In November 2019, while in my final year of school, I was diagnosed with Hodgkin lymphoma. For two months I knew something wasn’t right. I was out of breath and tired all the time and had lost my period for six months.

The GP put it down to being a teenager and stress in general, but after being given some medication to kickstart my period, I got unbelievable stomach cramps which sent me to A&E. Initially, I had a blood test which showed I was extremely anaemic. I then had a chest X-ray. At first this didn’t show any results however, two weeks later, the hospital called my mum and told us there was a shadow on the X-ray. Neither of us knew what this meant, but I was called in for an overnight observation which included a CT scan.

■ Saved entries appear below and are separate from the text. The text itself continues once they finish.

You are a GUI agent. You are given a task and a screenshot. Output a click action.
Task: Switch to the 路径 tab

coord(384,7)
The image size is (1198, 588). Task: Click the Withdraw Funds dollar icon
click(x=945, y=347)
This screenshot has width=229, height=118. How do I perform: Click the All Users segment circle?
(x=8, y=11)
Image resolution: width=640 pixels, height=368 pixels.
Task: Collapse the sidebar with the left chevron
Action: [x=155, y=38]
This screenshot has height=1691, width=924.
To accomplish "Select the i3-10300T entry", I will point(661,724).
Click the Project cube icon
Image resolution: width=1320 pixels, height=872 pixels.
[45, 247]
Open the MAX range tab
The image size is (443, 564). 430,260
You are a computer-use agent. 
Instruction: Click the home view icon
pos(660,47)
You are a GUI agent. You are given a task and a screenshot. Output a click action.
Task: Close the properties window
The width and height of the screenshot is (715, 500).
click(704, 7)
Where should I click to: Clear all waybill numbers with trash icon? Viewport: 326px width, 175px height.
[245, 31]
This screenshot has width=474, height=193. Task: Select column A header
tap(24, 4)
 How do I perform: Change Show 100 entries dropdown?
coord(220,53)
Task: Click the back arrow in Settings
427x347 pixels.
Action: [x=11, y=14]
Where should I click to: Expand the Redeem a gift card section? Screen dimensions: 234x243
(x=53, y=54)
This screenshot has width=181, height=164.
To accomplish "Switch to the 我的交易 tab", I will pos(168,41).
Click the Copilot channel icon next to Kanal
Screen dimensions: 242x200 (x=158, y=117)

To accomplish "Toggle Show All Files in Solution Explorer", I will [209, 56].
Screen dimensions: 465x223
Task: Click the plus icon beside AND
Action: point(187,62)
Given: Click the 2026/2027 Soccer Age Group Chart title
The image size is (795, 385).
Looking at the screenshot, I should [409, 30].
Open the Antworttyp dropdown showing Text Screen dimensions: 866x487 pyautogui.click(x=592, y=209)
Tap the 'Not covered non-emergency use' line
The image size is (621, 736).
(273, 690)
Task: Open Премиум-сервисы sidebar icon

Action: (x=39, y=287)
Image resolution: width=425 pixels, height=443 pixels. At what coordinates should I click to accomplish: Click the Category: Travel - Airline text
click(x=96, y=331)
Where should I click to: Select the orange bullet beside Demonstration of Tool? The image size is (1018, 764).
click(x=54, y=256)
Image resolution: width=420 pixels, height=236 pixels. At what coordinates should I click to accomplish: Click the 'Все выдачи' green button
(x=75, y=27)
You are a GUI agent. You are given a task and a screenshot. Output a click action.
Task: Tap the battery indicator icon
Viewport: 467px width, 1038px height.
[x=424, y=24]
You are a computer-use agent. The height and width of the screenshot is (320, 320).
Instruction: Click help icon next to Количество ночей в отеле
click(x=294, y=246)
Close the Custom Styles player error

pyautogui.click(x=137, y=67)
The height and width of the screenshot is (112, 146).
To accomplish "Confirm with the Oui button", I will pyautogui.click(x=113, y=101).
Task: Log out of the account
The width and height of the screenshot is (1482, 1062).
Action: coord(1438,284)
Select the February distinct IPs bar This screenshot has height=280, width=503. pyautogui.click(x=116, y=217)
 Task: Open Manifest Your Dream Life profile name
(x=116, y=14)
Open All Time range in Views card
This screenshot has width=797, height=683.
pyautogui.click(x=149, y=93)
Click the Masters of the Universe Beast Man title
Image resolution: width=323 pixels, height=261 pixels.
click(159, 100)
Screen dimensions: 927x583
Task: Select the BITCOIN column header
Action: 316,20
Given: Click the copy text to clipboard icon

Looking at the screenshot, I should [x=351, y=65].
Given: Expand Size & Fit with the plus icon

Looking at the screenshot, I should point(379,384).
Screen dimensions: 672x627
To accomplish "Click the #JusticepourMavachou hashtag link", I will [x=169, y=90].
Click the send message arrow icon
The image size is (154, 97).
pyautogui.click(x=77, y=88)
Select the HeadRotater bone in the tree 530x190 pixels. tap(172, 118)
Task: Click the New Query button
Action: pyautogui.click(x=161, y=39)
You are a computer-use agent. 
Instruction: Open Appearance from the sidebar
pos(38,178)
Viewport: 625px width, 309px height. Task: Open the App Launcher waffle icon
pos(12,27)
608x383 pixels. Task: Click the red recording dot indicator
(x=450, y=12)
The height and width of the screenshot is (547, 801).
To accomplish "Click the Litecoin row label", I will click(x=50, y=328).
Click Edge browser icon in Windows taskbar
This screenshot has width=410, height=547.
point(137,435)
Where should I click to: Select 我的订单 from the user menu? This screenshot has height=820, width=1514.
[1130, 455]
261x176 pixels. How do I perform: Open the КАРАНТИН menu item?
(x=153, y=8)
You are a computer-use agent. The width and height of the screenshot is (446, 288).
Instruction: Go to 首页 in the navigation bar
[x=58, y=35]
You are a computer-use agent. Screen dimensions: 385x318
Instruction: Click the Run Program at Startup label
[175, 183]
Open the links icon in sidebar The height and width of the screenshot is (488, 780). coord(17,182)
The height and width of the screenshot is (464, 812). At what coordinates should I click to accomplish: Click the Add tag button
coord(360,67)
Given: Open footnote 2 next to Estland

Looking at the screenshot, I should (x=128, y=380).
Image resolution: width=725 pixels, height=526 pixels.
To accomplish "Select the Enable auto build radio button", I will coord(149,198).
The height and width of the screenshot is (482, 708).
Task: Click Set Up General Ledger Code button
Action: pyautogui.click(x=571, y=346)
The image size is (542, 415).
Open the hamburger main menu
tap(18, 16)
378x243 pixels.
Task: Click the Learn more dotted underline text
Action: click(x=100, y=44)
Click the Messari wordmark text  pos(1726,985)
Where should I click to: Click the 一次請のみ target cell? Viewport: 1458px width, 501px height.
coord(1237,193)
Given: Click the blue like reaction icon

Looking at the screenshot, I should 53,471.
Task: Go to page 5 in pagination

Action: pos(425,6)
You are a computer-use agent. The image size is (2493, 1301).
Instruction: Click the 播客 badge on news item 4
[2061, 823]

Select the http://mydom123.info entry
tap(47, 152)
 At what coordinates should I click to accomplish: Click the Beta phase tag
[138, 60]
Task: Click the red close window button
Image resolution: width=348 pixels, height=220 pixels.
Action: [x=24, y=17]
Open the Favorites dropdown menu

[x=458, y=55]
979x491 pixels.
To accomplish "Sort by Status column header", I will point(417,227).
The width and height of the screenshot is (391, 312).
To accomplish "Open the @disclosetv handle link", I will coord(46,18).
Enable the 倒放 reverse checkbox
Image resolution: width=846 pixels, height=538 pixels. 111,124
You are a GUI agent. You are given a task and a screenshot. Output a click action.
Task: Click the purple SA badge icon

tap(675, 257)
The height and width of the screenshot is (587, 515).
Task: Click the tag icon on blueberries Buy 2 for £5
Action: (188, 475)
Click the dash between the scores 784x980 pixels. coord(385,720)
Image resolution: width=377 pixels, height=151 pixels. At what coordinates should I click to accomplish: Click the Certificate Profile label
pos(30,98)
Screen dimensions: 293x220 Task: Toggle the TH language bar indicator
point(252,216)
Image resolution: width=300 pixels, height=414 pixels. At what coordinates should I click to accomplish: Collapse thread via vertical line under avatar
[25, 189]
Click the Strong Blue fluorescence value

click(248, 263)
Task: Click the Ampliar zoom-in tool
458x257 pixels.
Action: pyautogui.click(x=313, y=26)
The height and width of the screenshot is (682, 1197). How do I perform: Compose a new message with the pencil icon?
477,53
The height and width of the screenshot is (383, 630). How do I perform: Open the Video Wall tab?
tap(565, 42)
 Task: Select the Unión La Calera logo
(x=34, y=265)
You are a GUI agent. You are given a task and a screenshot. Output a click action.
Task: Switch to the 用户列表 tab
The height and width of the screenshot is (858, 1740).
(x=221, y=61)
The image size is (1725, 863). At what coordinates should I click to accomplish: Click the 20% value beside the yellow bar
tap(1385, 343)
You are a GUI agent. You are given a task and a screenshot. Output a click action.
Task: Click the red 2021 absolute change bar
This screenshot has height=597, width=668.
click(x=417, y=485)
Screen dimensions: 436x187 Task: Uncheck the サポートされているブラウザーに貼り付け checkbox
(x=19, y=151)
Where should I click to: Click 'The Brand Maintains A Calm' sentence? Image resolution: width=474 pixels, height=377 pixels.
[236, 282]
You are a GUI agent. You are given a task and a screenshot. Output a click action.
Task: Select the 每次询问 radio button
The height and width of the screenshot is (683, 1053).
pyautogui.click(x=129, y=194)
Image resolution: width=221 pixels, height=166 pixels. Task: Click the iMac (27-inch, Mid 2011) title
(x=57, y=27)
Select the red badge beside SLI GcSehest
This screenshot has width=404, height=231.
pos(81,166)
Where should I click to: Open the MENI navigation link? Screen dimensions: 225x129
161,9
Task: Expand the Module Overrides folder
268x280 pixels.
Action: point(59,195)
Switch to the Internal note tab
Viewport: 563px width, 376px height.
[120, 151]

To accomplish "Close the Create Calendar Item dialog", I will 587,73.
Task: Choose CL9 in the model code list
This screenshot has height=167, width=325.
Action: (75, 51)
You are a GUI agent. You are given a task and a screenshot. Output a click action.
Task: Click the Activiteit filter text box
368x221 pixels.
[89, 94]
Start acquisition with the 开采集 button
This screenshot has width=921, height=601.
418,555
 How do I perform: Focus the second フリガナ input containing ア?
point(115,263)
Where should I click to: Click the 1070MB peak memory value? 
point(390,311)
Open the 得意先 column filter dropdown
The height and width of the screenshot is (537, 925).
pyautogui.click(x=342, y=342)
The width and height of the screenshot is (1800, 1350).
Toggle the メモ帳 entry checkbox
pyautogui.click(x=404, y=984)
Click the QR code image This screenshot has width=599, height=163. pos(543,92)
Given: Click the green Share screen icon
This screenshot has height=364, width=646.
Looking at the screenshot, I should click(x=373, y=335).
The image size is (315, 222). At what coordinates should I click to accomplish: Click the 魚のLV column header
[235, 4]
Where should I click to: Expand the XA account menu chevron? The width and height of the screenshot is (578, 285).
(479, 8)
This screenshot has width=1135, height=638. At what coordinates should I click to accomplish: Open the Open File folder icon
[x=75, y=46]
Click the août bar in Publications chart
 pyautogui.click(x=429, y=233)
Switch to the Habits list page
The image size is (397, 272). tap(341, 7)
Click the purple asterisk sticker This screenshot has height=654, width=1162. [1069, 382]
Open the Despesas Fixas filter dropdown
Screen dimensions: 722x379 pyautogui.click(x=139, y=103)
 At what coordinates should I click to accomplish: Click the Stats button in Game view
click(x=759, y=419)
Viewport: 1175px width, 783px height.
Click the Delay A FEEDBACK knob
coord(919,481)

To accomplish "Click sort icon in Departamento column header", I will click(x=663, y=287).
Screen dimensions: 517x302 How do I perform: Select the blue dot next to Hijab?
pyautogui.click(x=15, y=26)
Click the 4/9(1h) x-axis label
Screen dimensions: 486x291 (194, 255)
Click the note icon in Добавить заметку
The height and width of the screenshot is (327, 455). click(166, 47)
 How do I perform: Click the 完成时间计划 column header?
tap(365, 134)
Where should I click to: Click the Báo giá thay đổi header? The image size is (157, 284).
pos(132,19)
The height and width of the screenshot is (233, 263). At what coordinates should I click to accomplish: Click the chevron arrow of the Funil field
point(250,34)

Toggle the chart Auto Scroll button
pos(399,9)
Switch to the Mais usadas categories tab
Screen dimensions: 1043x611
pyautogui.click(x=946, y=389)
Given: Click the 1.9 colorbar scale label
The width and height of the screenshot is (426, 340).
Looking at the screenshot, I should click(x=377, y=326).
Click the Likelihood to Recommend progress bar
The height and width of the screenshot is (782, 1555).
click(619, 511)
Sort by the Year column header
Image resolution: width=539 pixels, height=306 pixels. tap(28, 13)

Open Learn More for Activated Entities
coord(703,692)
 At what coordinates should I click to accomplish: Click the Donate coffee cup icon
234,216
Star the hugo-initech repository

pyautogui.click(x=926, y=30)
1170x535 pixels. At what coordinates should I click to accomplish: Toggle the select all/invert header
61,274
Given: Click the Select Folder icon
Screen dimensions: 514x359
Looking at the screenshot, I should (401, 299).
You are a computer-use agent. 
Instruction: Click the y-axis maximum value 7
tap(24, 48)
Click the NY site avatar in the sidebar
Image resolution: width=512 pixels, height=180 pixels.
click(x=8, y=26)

They explained they were investigating tuberculosis, sarcoidosis and lymphoma - three long words that I didn’t know the meaning of at the time. A biopsy was needed, and I had to wait three weeks for the results. I was told I had Hodgkin lymphoma, a type of cancer. Nothing could have prepared me for that moment. I felt everything and nothing all at once. It didn’t feel real.

Two days later I had a PET scan which came back indicating lymphoma all over my body. Even though it was stage 4, the prognosis was relatively positive but I was going to need a pretty intense treatment plan. I was to have six cycles of chemotherapy, each lasting four weeks, two intensive and four less so. At this point, I had no idea how this would affect my future plans of finishing my A levels along with my friends.

Going into treatment, my main concern was losing my hair. Sadly, after the first 10 days of treatment it started happening. This was incredibly hard and I felt that no one truly understood how I felt, and I didn’t have the energy to explain. I never realised how key my hair was in making me feel pretty and once it was gone, to put it bluntly, I felt ugly. No amount of beautifully crafted wigs or reassurance from my family and friends could make me feel any different. To make things worse, the steroids that were part of my treatment, made my face blow up like a balloon, making me feel unrecognisable.

Over the next six months from November 2019 to May 2020, I dealt with many more side effects from my treatment. Some days I struggled with vomiting and nausea and others constipation and shooting pains in my legs. No two days were the same, but I learnt how to cope and the doctors and nurses were great at handling the side-effects, so that they gradually became more manageable. I also struggled with chemo brain, which can only be described as a type of brain fog. It was like trying to get dressed in the morning, but the room was pitch black and my clothes were all over the place. It couldn’t be measured or quantified, so a lot of the time I felt like I was making it up or being dramatic. It still poses a problem for me today, but the effects have got much better.

My treatment plan included radiotherapy because the cancer hadn’t completely gone after two cycles of treatment. I always knew this was a possibility, but it felt like the treatment was never-ending. In order to have this done, I needed to have my ovary moved out of the way of the targeted radiation - yet another procedure. This was to ensure that my fertility wasn’t affected. I never thought I’d have to think about having children at 18, but then again, I never thought I’d have cancer at 18 either.

“Having to travel an hour each way, every day, for three weeks to radiotherapy was exhausting but successful and by July 2020 I was in remission!

By September 2020 I was starting my degree at the University of Birmingham. It didn’t take long for the reality of what I had been through to sink in. About nine months after treatment, I started therapy, and still have regular sessions now. Having cancer wasn’t just the chemotherapy and the hair loss and the physical side effects. There were so many more things emotionally that came after the treatment itself. In hindsight, I underestimated the impact of what I had been through. I’m not the girl who had cancer anymore - it’s not the first thing that comes to mind when I think of who I am, which feels like something positive.